Objective: Metabolic syndrome (MetS) is characterized by a group of defects of metabolic origin which are possibly involved in mitochondrial DNA (mtDNA) alteration of mtDNA content, but there was no prospective study of the predictive value of leukocyte mtDNA copy number to identify individuals at high risk of new-onset metabolic syndrome. We investigated whether leukocyte mtDNA copy number predicts the metabolic syndrome in a population-based longitudinal study. Design and Method: A prospective cohort study was conducted of random sample 221 adults aged 40–70 years without metabolic syndrome examined in 2005–2008 (baseline) and 2008–2011 (follow-up). Baseline mtDNA copy number of leukocytes was measured using quantitative polymerase chain reaction. Results: During an average of 2.8 years of follow-up, 82 (36.6%) developed new onset metabolic syndrome.
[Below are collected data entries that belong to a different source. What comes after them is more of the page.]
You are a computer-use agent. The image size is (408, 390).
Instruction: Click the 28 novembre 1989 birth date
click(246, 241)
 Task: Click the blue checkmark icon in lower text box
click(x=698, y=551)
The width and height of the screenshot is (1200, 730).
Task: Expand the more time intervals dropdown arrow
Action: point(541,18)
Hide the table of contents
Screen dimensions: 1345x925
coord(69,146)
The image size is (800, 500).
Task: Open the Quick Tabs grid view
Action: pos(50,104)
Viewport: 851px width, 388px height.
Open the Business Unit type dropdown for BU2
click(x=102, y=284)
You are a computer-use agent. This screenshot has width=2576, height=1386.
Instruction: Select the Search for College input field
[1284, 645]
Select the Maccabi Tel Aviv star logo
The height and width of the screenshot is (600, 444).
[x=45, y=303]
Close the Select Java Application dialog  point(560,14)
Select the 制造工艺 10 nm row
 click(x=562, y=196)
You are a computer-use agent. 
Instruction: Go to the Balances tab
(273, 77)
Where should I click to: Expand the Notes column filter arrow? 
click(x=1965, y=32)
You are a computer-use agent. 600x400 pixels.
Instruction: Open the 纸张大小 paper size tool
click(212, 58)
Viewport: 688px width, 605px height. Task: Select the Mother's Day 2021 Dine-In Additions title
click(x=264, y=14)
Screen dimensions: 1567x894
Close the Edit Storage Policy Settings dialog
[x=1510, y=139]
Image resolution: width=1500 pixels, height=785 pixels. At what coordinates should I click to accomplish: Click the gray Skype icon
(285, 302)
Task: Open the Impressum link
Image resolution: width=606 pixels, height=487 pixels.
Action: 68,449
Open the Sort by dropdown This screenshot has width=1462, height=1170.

The mean mtDNA copy number in metabolic syndrome was significantly lower than that in non-metabolic syndrome (113.79 ± 51.31 vs. 132.79 ± 51.31/cell, p < 0.001) In multivariable-adjusted models, the odds ratio for new onset metabolic syndrome comparing the highest with the lowest quartiles of mtDNA copy number was 0.34 (95% CI 0.13–0.91). The corresponding odds ratios for high waist circumference, low HDL cholesterol, high triglycerides, high blood pressure, and high blood glucose were 0.33(0.10–1.06), 0.26 (0.10–0.68), 0.40 (0.17–0.94), 0.70 (0.31–1.57), and 0.70 (0.31–1.61), respectively. Conclusions: Increased leukocyte mtDNA copy number is an independent protective factor for new onset metabolic syndrome and its components. Leukocyte mtDNA copy number might be a novel biomarker involved in the bioenergetics change of mitochondria.